The U.S. dollar struggled versus its major rivals on Monday as softening inflation expectations prompted a reassessment of the prospects for aggressive interest rate hikes but volatile markets cushioned a broader decline.
Aggressive rate hike bets have boosted the dollar with an index rising to a near two-decade high of 105.79 earlier this month. But with some high-frequency data indicators showing economic momentum starting to cool and a broader drop in commodity prices, investors are becoming cautious. (.CESIUSD)
“It’s hard for Wall Street to confidently say there is a bottom in place, so a lot of traders are still looking to fade whatever rallies emerge,” said Edward Moya, senior market analyst at OANDA.
Against its rivals, the dollar edged 0.12% lower to 103.9. Earlier this month, it hit 105.79, its highest since late 2002.
Futures pricing shows traders now anticipating the U.S. Federal Reserve’s benchmark funds rate stabilizing around 3.5% from March next year, a pullback from pricing in rates zooming to around 4% in 2023.
“Today is a consolidation day,” said Marc Chandler, chief market strategist at Bannockburn Global Forex LLC.
“I think that we’re just waiting for more data, and that data comes out later this week,” he added, pointing to a readout expected on Friday detailing consumer prices in the euro zone.
Meanwhile, the euro was buoyed by expectations that the European Central Bank will soon raise interest rates for the first time in more than a decade.
“Everyone is looking forward to this first rate hike that we’re going to get from the ECB, and I think that the risks of a dovish hike are fading,” said Moya.
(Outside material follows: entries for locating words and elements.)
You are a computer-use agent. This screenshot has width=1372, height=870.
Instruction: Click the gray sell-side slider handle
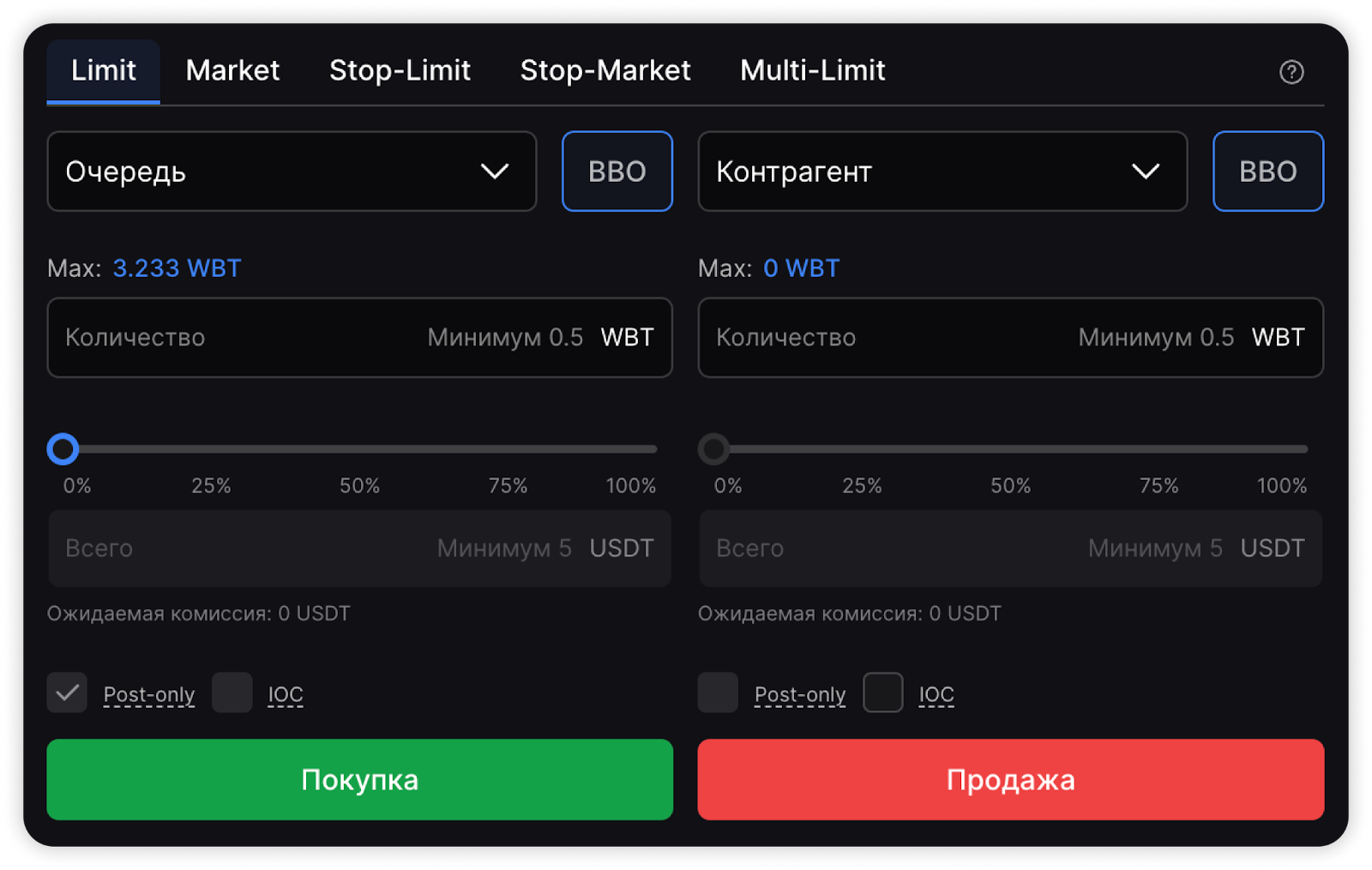[x=713, y=449]
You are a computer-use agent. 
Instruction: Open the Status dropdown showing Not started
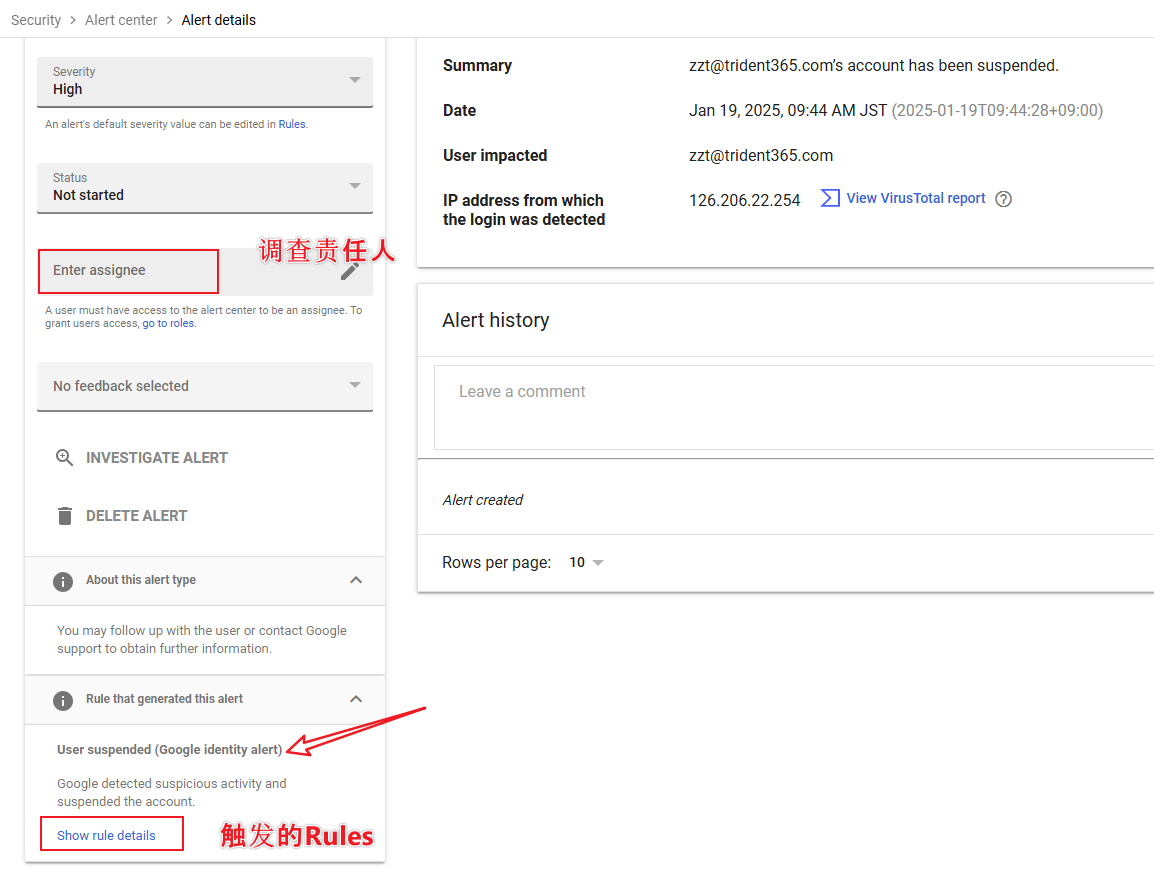pyautogui.click(x=204, y=187)
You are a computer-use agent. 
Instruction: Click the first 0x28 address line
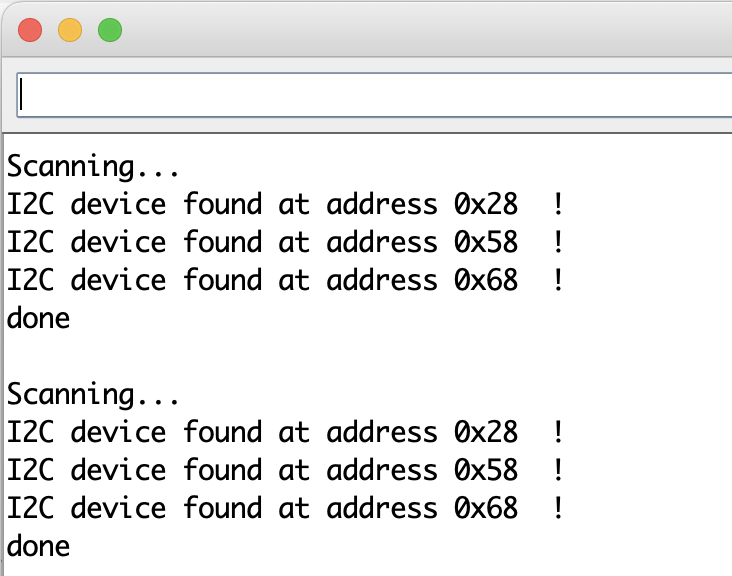pyautogui.click(x=286, y=204)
The euro was up 0.27% at $1.0587.
The euro led gainers versus the dollar as the European Central Bank’s annual forum on central banking in Sintra, Portugal, got under way with ECB President Christine Lagarde and U.S. Federal Reserve Chair Jerome Powell both attending the meeting. Markets will watch for any signs of future policy moves.
Commodity currencies came under pressure on Monday as data showed profits at China’s industrial firms shrank again, albeit at a slower pace, in May after a sharp fall in April.
Elsewhere, Russia’s rouble weakened in the interbank market as Russia headed for its first sovereign default since the Bolshevik revolution a century ago.
Cryptocurrencies stumbled, with the world’s biggest cryptocurrency Bitcoin down 1.7% trading at $20,810.34. It fell to as low as $17,588.88 earlier this month.